**Study material**
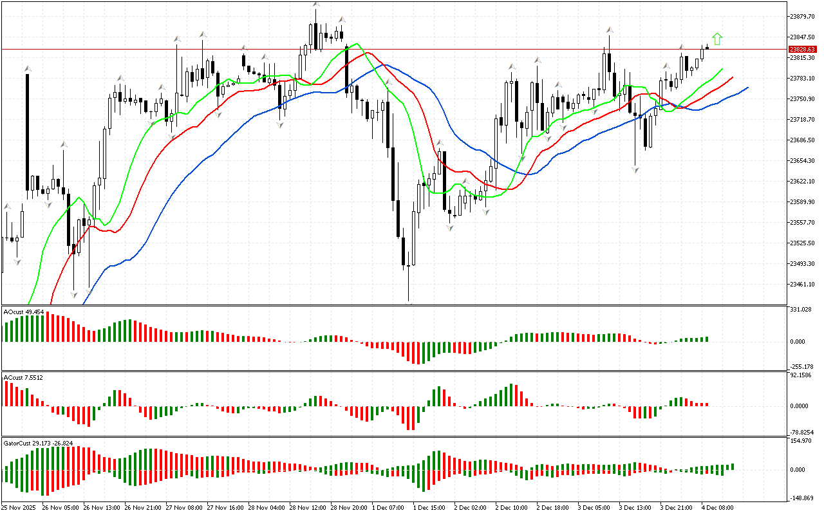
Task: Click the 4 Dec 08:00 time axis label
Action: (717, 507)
--
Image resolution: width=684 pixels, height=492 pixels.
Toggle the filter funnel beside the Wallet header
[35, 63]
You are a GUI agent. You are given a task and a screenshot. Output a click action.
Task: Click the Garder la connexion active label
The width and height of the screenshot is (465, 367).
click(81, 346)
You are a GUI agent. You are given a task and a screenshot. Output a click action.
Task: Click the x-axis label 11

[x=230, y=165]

**What is being asked**
Copy, exactly and only, the lines above that begin with the one containing "Image resolution: width=684" and finish with the one containing "Task: Click the Garder".

**Solution to this exercise**
Image resolution: width=684 pixels, height=492 pixels.
Toggle the filter funnel beside the Wallet header
[35, 63]
You are a GUI agent. You are given a task and a screenshot. Output a click action.
Task: Click the Garder la connexion active label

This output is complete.